- What is expected:
Below is a set of entries; copy all of them exactly.

- Supplied entries:
=== Begin Enclosure ===

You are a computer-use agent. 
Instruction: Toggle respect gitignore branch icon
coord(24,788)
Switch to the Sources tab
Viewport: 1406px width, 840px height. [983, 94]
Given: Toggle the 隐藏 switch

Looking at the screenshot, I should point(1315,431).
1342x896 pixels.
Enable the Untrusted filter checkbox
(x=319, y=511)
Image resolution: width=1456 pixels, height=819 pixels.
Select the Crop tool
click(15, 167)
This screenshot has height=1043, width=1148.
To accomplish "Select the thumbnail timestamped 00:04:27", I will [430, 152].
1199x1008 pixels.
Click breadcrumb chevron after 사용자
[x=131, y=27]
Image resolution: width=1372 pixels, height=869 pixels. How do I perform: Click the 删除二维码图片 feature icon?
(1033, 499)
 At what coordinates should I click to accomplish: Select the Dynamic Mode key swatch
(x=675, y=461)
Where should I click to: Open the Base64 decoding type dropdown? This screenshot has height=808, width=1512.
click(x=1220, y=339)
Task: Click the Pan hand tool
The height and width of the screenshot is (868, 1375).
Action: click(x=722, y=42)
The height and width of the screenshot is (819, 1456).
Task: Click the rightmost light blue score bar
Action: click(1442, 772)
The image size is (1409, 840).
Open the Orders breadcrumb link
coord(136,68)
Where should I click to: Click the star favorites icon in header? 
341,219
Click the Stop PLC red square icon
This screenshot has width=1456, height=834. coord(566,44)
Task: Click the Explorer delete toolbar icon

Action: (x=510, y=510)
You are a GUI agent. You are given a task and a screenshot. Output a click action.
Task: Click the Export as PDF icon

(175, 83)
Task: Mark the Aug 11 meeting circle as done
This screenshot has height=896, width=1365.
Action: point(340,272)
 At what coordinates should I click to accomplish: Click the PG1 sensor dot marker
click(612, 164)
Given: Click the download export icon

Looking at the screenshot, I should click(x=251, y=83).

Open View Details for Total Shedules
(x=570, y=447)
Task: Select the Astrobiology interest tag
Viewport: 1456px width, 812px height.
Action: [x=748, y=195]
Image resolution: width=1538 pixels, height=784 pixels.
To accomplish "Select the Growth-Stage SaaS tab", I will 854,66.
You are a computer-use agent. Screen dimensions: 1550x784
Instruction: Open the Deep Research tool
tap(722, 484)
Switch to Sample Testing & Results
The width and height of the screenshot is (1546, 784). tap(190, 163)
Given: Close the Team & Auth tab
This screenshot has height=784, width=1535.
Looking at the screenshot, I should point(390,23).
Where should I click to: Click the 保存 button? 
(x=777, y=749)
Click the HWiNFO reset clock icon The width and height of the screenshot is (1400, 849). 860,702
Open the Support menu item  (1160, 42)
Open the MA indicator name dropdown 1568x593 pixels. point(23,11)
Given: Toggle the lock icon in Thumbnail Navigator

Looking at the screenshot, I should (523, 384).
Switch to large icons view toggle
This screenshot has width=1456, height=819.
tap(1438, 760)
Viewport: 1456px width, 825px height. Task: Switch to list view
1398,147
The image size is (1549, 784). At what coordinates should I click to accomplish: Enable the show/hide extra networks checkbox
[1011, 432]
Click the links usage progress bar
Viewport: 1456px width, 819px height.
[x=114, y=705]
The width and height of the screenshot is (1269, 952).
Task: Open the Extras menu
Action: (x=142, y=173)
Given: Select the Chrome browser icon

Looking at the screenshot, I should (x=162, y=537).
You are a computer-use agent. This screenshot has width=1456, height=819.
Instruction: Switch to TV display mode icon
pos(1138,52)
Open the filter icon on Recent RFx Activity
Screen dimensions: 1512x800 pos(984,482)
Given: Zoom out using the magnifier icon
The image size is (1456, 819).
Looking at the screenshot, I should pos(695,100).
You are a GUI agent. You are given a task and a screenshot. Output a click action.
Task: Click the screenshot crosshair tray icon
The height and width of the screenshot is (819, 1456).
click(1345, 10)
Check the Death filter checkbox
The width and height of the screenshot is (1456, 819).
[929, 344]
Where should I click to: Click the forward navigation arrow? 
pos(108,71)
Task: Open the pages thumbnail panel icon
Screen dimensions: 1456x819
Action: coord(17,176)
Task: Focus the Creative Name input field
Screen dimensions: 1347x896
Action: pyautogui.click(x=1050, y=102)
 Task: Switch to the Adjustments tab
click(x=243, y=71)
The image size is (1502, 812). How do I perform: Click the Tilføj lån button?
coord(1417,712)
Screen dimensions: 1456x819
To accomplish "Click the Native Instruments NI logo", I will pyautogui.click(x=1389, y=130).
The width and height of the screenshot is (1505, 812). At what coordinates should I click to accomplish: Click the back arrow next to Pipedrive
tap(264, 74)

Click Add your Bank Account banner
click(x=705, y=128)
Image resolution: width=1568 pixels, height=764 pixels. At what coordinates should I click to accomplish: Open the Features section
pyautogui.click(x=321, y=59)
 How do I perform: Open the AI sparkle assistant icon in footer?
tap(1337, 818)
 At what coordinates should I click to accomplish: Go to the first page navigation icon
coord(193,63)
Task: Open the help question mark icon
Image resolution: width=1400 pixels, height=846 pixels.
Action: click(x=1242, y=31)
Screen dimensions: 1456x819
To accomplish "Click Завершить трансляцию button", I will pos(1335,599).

=== End Enclosure ===

- Solution:
You are a computer-use agent. 
Instruction: Toggle respect gitignore branch icon
coord(24,788)
Switch to the Sources tab
Viewport: 1406px width, 840px height. [983, 94]
Given: Toggle the 隐藏 switch

Looking at the screenshot, I should point(1315,431).
1342x896 pixels.
Enable the Untrusted filter checkbox
(x=319, y=511)
Image resolution: width=1456 pixels, height=819 pixels.
Select the Crop tool
click(15, 167)
This screenshot has height=1043, width=1148.
To accomplish "Select the thumbnail timestamped 00:04:27", I will [430, 152].
1199x1008 pixels.
Click breadcrumb chevron after 사용자
[x=131, y=27]
Image resolution: width=1372 pixels, height=869 pixels. How do I perform: Click the 删除二维码图片 feature icon?
(1033, 499)
 At what coordinates should I click to accomplish: Select the Dynamic Mode key swatch
(x=675, y=461)
Where should I click to: Open the Base64 decoding type dropdown? This screenshot has height=808, width=1512.
click(x=1220, y=339)
Task: Click the Pan hand tool
The height and width of the screenshot is (868, 1375).
Action: click(x=722, y=42)
The height and width of the screenshot is (819, 1456).
Task: Click the rightmost light blue score bar
Action: click(1442, 772)
The image size is (1409, 840).
Open the Orders breadcrumb link
coord(136,68)
Where should I click to: Click the star favorites icon in header? 
341,219
Click the Stop PLC red square icon
This screenshot has width=1456, height=834. coord(566,44)
Task: Click the Explorer delete toolbar icon

Action: (x=510, y=510)
You are a GUI agent. You are given a task and a screenshot. Output a click action.
Task: Click the Export as PDF icon

(175, 83)
Task: Mark the Aug 11 meeting circle as done
This screenshot has height=896, width=1365.
Action: point(340,272)
 At what coordinates should I click to accomplish: Click the PG1 sensor dot marker
click(612, 164)
Given: Click the download export icon

Looking at the screenshot, I should click(x=251, y=83).

Open View Details for Total Shedules
(x=570, y=447)
Task: Select the Astrobiology interest tag
Viewport: 1456px width, 812px height.
Action: [x=748, y=195]
Image resolution: width=1538 pixels, height=784 pixels.
To accomplish "Select the Growth-Stage SaaS tab", I will 854,66.
You are a computer-use agent. Screen dimensions: 1550x784
Instruction: Open the Deep Research tool
tap(722, 484)
Switch to Sample Testing & Results
The width and height of the screenshot is (1546, 784). tap(190, 163)
Given: Close the Team & Auth tab
This screenshot has height=784, width=1535.
Looking at the screenshot, I should point(390,23).
Where should I click to: Click the 保存 button? 
(x=777, y=749)
Click the HWiNFO reset clock icon The width and height of the screenshot is (1400, 849). 860,702
Open the Support menu item  (1160, 42)
Open the MA indicator name dropdown 1568x593 pixels. point(23,11)
Given: Toggle the lock icon in Thumbnail Navigator

Looking at the screenshot, I should (523, 384).
Switch to large icons view toggle
This screenshot has width=1456, height=819.
tap(1438, 760)
Viewport: 1456px width, 825px height. Task: Switch to list view
1398,147
The image size is (1549, 784). At what coordinates should I click to accomplish: Enable the show/hide extra networks checkbox
[1011, 432]
Click the links usage progress bar
Viewport: 1456px width, 819px height.
[x=114, y=705]
The width and height of the screenshot is (1269, 952).
Task: Open the Extras menu
Action: (x=142, y=173)
Given: Select the Chrome browser icon

Looking at the screenshot, I should (x=162, y=537).
You are a computer-use agent. This screenshot has width=1456, height=819.
Instruction: Switch to TV display mode icon
pos(1138,52)
Open the filter icon on Recent RFx Activity
Screen dimensions: 1512x800 pos(984,482)
Given: Zoom out using the magnifier icon
The image size is (1456, 819).
Looking at the screenshot, I should pos(695,100).
You are a GUI agent. You are given a task and a screenshot. Output a click action.
Task: Click the screenshot crosshair tray icon
The height and width of the screenshot is (819, 1456).
click(1345, 10)
Check the Death filter checkbox
The width and height of the screenshot is (1456, 819).
[929, 344]
Where should I click to: Click the forward navigation arrow? 
pos(108,71)
Task: Open the pages thumbnail panel icon
Screen dimensions: 1456x819
Action: coord(17,176)
Task: Focus the Creative Name input field
Screen dimensions: 1347x896
Action: pyautogui.click(x=1050, y=102)
 Task: Switch to the Adjustments tab
click(x=243, y=71)
The image size is (1502, 812). How do I perform: Click the Tilføj lån button?
coord(1417,712)
Screen dimensions: 1456x819
To accomplish "Click the Native Instruments NI logo", I will pyautogui.click(x=1389, y=130).
The width and height of the screenshot is (1505, 812). At what coordinates should I click to accomplish: Click the back arrow next to Pipedrive
tap(264, 74)

Click Add your Bank Account banner
click(x=705, y=128)
Image resolution: width=1568 pixels, height=764 pixels. At what coordinates should I click to accomplish: Open the Features section
pyautogui.click(x=321, y=59)
 How do I perform: Open the AI sparkle assistant icon in footer?
tap(1337, 818)
 At what coordinates should I click to accomplish: Go to the first page navigation icon
coord(193,63)
Task: Open the help question mark icon
Image resolution: width=1400 pixels, height=846 pixels.
Action: click(x=1242, y=31)
Screen dimensions: 1456x819
To accomplish "Click Завершить трансляцию button", I will pos(1335,599).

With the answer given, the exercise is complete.